As part of its second-quarter earnings report Monday, Netflix said that it surpassed 50 million subscribers for the first time in its history, adding just under 1.7 million total subscribers during the three months ended June 30. The company surpassed its projection of adding 1.46 million streaming subscribers in the quarter.
More than 1 million of Netflix’s new subscribers came from international markets, a 78% increase from the second quarter of last year. The company now boasts 13.8 million overseas subscribers and expects to add another 2.36 million in the third quarter. Netflix plans to spend heavily to grow its international subscriber base, expecting to post a loss of $42 million in the third quarter as it expands into Germany, France, and other markets.
But, executives and analysts believe spending now will pay dividends in the long run. After the year’s expansion, for instance, Netflix will still only be available in about one-third of international homes with broadband access, leaving it with plenty of room to grow. Indeed, BTIG analyst Rich Greenfield projected in a report Monday that Netflix could end 2015 with 27.4 million international subscribers, almost double its current figure.
Netflix reported total revenue of $1.34 billion for the second quarter, in line with analysts’ estimates. Net income of $71 million and earnings per share of $1.15 were also in line with analysts’s projections. More than 30% of Netflix’s total streaming revenue comes internationally and the company eventually expects it to eventually surpass what it generates domestically.
Netflix shares, which are up roughly 65% in the last year, rose a further 1.15%, or $7.78, to close trading Monday at $451.95. The stock gained more on the strong earnings report in after hours trading, reaching $453.56 per share, still below its 2014 high of $454.98 reached on March 4, however.
Based on that price, Netflix is valued at roughly $27 billion. By comparison, 21st Century Fox’s bid to acquire Time Warner values HBO at just $20 billion, which suggests that investors are either wildly overvaluing Netflix or HBO is undervalued as part of Time Warner.
The second season of Orange Is the New Black premiered during the quarter, and Netflix said that during its first month in release — which would have been June — it became the most watched series in the company’s history. Of course, and as per usual, Netflix did not release any ratings data to support that claim.

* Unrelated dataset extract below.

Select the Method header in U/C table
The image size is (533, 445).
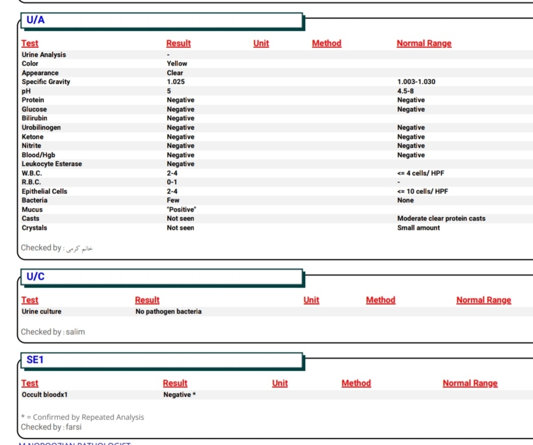380,300
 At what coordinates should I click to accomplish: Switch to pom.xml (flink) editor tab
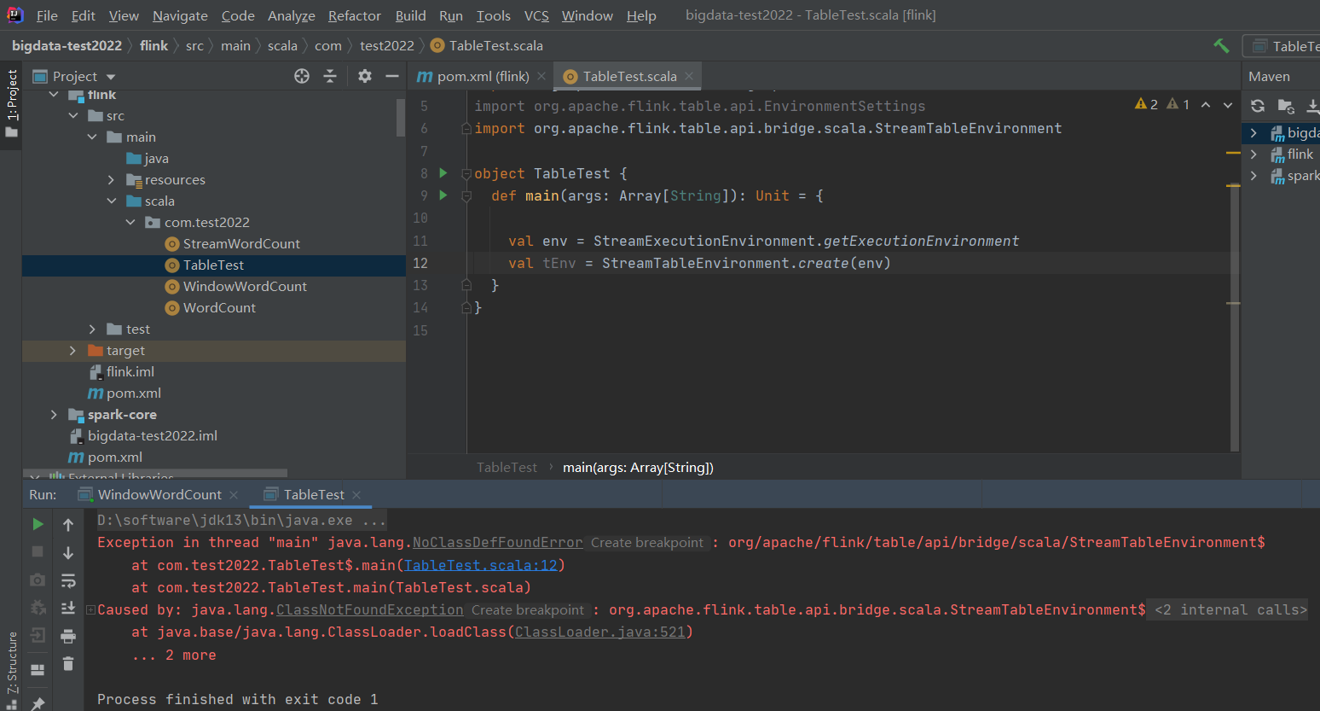(483, 77)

Orange Is the New Black, plus the second season of House of Cards, helped Netflix garner 31 Emmy nominations this year. Last year Netflix received a total of 14 Emmy nominations and walked away with three statues for House of Cards, a first for an online-only production.
But with those marquee shows on break, the rest of Netflix’s original programming slate this year appears thin on shows that can either drive subscriptions or prestige for the company. Remaining shows on tap to debut this year include Marco Polo, Bojack Horseman, and a new season of Lilyhammer, among others.

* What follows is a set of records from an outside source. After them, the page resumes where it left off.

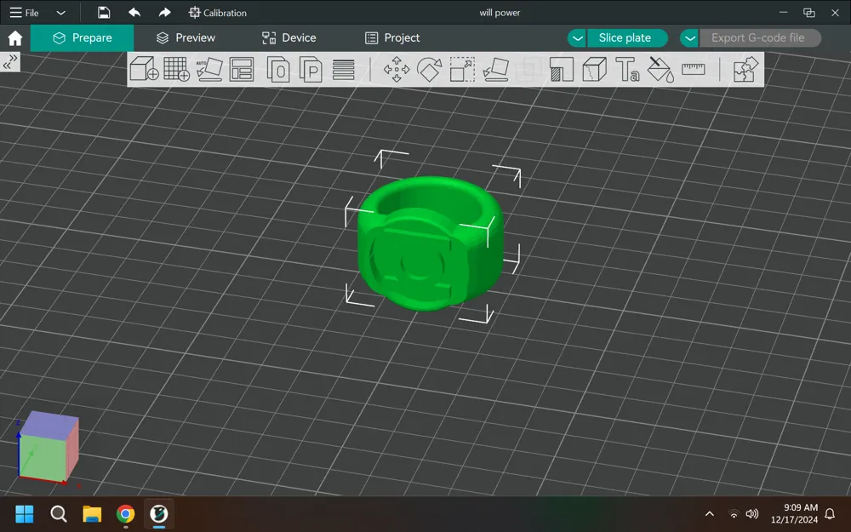Click the Arrange all objects icon
The height and width of the screenshot is (532, 851).
coord(242,69)
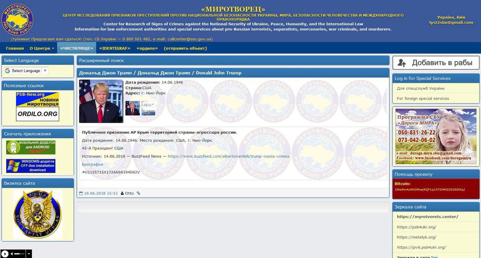Go to «IDENTIGRAF» menu item
The image size is (481, 258).
tap(116, 48)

During the quarter the company did announce a deal to create a talk show with Chelsea Handler, a move that perplexed analysts since most Netflix original programming has a long shelf life and is not considered time-sensitive. For its part, however, Netflix claims viewers are watching talk shows on delay the same way they do other programming.
“As with scripted programming, but unlike news or sports, fewer people are watching talk shows live and are instead watching stacked episodes on DVR or online in the days and weeks following initial airing,” Netflix executives said in its second quarter letter to shareholders. “Our intent is to produce a show with Handler and her team that reflects this shift to on-demand enjoyment and that will appeal to a global audience.”
Netflix’s results were the first since the company announced a price increase for new subscribers last quarter, a move it said would help it better compete to acquire content but investors feared would impact subscriber and revenue growth. The company said that the price increase had “minimal impact on membership growth,.”
In June, Netflix investors voted down a proposal led by New York City Comptroller Scott M. Stringer and California public pension fund Calpers to separate the chairman and chief executive roles both held by Reed Hastings. Though the proposal has the support of both proxy advisory firms Institutional Shareholder Services and Glass, Lewis, a majority of Netflix shareholders voted against it, a sign that they have renewed faith in Hastings’s vision and operating of the company after a flawless 2013.